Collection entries
------------------------

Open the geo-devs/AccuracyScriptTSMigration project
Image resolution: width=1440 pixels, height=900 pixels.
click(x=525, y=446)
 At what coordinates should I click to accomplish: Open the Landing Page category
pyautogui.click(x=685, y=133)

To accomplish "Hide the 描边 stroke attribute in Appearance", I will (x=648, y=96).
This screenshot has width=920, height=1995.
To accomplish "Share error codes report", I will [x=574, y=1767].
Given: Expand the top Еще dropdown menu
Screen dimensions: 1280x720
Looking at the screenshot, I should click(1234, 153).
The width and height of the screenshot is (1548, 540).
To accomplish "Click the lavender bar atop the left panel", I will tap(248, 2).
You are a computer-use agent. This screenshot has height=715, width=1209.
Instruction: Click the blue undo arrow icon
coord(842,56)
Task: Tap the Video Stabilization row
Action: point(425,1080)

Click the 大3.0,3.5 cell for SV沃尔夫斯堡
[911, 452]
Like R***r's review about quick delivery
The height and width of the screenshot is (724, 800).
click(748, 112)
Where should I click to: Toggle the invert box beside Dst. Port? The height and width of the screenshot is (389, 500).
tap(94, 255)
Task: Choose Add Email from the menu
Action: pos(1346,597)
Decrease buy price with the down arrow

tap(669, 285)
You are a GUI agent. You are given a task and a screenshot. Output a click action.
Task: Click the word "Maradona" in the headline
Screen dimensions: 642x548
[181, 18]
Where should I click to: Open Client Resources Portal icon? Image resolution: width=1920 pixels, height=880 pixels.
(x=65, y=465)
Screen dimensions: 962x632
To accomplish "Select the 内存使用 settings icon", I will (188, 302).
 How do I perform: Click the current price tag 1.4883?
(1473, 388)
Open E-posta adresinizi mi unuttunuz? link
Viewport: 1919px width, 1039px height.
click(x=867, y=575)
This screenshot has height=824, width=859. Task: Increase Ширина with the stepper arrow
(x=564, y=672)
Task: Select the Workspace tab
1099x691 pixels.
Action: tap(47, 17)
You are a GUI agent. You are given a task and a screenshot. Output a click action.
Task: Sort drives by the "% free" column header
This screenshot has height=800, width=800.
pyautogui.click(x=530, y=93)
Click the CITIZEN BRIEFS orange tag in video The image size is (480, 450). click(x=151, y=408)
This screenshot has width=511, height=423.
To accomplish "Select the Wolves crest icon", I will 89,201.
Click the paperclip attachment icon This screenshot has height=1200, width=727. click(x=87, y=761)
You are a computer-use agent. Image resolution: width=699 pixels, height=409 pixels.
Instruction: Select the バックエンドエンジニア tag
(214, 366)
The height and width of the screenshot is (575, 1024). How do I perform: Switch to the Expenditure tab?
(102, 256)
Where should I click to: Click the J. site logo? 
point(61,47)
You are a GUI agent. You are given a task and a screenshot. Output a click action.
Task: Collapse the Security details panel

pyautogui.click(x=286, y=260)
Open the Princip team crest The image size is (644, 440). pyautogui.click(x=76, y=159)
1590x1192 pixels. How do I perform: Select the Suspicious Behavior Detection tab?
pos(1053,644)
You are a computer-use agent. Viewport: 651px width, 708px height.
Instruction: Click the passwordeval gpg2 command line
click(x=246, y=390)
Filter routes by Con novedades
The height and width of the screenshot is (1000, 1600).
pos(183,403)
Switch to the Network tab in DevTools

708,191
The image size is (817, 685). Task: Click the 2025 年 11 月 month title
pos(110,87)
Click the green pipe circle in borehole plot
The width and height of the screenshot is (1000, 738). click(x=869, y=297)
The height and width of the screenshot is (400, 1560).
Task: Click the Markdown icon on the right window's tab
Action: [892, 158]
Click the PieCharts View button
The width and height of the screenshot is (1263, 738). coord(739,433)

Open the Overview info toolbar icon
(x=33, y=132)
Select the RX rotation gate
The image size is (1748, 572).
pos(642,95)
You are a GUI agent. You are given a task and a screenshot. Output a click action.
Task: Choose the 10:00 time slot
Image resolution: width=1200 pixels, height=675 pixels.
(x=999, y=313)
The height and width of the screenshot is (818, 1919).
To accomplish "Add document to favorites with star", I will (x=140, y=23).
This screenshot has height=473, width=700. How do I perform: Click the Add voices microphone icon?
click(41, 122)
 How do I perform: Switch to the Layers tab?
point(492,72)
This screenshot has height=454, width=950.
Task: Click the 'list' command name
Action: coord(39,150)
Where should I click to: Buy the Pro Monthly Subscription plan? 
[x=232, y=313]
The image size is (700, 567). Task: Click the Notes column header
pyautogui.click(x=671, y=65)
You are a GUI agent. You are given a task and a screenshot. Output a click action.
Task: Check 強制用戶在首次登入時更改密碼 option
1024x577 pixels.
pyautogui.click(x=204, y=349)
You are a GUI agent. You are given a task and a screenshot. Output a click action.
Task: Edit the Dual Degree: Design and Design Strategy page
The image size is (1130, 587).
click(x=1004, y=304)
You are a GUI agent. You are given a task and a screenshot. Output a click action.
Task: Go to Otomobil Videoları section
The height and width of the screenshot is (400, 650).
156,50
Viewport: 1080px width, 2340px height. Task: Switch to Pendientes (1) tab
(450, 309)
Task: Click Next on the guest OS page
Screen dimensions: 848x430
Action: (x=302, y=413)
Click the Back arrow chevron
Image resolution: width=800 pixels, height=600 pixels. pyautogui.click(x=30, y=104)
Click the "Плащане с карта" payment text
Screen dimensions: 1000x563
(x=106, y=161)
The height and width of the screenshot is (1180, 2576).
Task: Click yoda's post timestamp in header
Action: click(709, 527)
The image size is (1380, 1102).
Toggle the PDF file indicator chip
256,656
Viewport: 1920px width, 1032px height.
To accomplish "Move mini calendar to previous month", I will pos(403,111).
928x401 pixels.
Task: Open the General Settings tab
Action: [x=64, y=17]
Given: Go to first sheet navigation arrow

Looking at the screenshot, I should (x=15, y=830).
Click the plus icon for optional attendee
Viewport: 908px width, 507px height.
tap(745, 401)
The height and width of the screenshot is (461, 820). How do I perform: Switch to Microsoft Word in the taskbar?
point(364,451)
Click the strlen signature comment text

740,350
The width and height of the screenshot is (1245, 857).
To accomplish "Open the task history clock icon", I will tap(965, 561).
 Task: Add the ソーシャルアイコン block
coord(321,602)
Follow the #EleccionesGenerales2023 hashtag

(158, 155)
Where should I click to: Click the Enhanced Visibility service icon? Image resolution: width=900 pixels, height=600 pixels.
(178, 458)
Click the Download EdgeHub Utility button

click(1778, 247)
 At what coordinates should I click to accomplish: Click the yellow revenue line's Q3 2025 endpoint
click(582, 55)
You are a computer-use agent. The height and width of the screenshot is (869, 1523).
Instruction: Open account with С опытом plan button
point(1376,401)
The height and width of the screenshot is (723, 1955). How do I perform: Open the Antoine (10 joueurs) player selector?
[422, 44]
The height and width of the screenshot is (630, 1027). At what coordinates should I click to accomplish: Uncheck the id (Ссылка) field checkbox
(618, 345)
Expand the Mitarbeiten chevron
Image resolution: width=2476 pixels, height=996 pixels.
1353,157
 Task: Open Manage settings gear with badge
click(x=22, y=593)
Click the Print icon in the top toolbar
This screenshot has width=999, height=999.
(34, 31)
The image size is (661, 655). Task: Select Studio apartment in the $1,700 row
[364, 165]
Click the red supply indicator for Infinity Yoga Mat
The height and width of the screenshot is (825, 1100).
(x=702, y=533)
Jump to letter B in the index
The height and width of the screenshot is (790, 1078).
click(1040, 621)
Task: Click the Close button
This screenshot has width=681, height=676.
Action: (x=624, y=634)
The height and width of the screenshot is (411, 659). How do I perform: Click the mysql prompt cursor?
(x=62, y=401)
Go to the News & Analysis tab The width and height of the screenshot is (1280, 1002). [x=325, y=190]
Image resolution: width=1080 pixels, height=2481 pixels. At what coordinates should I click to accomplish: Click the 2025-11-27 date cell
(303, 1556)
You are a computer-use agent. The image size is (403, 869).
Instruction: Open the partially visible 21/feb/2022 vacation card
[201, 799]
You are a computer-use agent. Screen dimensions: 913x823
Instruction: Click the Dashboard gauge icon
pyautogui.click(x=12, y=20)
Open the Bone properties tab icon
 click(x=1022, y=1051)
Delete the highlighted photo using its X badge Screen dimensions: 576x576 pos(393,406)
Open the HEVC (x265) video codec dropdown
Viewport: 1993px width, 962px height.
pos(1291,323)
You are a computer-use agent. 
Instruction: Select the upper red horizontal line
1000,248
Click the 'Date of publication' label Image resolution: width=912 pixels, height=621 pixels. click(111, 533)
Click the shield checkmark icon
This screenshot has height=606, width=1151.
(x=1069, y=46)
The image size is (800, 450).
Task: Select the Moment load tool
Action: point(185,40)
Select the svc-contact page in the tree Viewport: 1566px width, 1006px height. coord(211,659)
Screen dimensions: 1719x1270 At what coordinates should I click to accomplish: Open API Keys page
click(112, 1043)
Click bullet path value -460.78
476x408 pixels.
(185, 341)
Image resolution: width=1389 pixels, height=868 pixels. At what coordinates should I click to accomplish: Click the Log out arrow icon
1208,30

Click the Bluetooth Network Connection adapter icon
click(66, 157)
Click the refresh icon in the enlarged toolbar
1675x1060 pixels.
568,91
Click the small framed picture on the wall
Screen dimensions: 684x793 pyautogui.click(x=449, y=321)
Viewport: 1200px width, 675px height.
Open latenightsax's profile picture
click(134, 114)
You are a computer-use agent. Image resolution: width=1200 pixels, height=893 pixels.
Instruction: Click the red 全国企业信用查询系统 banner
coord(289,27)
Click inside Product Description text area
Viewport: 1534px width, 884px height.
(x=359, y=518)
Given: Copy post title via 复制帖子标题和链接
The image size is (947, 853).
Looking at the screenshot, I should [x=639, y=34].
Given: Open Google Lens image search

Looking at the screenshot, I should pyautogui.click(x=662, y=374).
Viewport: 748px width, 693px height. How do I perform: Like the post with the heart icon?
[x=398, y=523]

------------------------

## Action item
Reply with only the number of lines in the entries that hold the word "computer".

## Exercise answer
8